§ **Selected text**
----

Originally, all of the Warrants were to have vested on October 30, 2006 (the “Warrant Commencement Date”). Pursuant to letter agreements dated August 28, 2006 with each respective warrant holder, the Warrant Commencement Date was extended from October 30, 2006 to October 30, 2007 with respect to the Class A Warrants, to April 30, 2008 with respect to the Class B Warrants, and to October 30, 2008 with respect to the Class C Warrants. All other terms of the Warrant agreements remained unchanged.
Pursuant to new letter agreements dated February 28, 2008 with each respective warrant holder, the Warrant Commencement Date was extended from April 30, 2008 to April 30, 2009 with respect to the Class B Warrants and from October 30, 2008 to October 30, 2009 with respect to the Class C Warrants. In addition, the Warrant Expiration Date has been extended from October 30, 2009 to October 30, 2010 with respect to the Class B Warrants and from October 30, 2010 to October 30, 2011 with respect to the Class C Warrants. The terms of the Class A Warrants have not been changed and all other terms of the Warrant agreements remained unchanged.
For all the terms and conditions of the letter agreements between the Company and the Warrant holders, reference is hereby made to the form of such agreement annexed hereto as exhibit 10.1. All statements made herein concerning the foregoing agreements are qualified by references to said exhibits.

----

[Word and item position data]
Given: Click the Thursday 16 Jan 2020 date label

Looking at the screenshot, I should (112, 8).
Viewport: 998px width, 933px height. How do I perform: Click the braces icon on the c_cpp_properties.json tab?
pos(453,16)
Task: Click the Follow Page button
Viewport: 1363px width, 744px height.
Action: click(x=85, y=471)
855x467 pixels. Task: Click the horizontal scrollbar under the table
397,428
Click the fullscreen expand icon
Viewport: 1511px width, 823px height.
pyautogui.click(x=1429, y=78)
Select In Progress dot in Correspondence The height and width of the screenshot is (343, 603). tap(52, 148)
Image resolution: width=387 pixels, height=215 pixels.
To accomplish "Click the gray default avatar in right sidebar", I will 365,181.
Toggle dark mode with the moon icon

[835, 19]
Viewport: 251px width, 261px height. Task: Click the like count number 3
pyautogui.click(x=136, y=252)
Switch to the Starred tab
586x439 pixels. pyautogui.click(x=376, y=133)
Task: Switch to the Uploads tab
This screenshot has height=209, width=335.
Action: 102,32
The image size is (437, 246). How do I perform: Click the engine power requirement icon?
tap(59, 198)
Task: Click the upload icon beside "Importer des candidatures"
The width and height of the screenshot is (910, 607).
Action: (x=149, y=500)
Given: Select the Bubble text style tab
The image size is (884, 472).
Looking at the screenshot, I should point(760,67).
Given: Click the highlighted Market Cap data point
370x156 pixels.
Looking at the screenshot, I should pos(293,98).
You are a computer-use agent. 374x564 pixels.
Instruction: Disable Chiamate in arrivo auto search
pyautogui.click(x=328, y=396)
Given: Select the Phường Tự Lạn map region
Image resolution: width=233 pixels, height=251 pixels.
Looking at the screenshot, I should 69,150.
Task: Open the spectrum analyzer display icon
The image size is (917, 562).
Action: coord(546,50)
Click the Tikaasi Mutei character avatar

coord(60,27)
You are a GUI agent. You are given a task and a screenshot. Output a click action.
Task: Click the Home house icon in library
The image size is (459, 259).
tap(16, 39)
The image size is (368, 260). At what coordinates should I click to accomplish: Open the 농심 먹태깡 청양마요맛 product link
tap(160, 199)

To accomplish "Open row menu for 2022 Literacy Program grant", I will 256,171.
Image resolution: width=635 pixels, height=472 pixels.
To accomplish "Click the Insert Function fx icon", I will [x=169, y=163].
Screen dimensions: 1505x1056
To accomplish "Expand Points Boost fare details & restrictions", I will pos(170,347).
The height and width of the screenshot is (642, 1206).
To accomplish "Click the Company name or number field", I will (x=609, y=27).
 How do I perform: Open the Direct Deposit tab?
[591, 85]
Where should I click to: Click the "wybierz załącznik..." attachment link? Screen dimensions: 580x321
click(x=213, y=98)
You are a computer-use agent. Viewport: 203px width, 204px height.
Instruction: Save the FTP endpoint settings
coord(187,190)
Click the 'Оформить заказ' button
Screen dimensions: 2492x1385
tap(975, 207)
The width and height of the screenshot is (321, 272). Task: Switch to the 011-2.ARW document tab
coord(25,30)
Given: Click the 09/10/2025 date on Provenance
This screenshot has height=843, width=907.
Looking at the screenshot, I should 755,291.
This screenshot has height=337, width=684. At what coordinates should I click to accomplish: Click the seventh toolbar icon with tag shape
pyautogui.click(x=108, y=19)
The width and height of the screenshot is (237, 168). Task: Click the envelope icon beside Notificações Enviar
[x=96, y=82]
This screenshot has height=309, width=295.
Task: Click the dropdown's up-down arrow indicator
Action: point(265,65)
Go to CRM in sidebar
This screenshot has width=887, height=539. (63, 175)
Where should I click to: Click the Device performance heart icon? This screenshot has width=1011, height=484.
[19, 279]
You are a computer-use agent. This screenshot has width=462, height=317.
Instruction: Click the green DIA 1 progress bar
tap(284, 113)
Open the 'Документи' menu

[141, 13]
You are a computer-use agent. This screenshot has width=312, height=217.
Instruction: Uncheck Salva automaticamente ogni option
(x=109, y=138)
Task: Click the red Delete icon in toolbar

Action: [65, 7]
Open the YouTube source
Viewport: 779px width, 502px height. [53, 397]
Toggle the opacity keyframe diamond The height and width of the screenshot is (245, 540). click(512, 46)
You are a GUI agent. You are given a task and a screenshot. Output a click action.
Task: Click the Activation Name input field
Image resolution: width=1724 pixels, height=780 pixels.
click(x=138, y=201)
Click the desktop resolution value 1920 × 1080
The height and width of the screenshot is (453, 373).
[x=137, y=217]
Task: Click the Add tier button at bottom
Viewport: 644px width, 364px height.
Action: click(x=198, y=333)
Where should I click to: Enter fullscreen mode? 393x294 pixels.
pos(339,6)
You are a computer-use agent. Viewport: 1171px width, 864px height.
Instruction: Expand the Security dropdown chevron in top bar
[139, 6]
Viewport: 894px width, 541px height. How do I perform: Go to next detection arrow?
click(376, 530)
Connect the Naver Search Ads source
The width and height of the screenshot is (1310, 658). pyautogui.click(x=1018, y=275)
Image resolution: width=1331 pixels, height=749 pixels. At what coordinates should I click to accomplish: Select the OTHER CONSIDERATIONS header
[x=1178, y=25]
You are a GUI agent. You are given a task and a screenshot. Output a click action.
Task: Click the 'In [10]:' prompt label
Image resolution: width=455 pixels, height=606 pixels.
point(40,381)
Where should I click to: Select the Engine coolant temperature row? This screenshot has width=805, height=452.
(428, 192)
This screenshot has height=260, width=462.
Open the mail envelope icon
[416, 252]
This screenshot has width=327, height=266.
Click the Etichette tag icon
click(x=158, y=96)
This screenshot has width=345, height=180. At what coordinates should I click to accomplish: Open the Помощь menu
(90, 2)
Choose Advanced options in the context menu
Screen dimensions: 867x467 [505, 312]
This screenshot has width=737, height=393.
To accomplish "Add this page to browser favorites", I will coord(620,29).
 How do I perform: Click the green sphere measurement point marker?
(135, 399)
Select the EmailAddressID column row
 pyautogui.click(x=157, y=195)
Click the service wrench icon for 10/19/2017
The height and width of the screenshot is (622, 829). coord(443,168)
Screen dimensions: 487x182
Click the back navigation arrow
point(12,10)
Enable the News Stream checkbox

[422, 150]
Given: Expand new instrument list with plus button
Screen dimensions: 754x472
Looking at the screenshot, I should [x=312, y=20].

----

§ **Instructions to follow**
Please repeat the warrant extension text above word for word, in full.

§ **Response to the exercise**
Originally, all of the Warrants were to have vested on October 30, 2006 (the “Warrant Commencement Date”). Pursuant to letter agreements dated August 28, 2006 with each respective warrant holder, the Warrant Commencement Date was extended from October 30, 2006 to October 30, 2007 with respect to the Class A Warrants, to April 30, 2008 with respect to the Class B Warrants, and to October 30, 2008 with respect to the Class C Warrants. All other terms of the Warrant agreements remained unchanged.
Pursuant to new letter agreements dated February 28, 2008 with each respective warrant holder, the Warrant Commencement Date was extended from April 30, 2008 to April 30, 2009 with respect to the Class B Warrants and from October 30, 2008 to October 30, 2009 with respect to the Class C Warrants. In addition, the Warrant Expiration Date has been extended from October 30, 2009 to October 30, 2010 with respect to the Class B Warrants and from October 30, 2010 to October 30, 2011 with respect to the Class C Warrants. The terms of the Class A Warrants have not been changed and all other terms of the Warrant agreements remained unchanged.
For all the terms and conditions of the letter agreements between the Company and the Warrant holders, reference is hereby made to the form of such agreement annexed hereto as exhibit 10.1. All statements made herein concerning the foregoing agreements are qualified by references to said exhibits.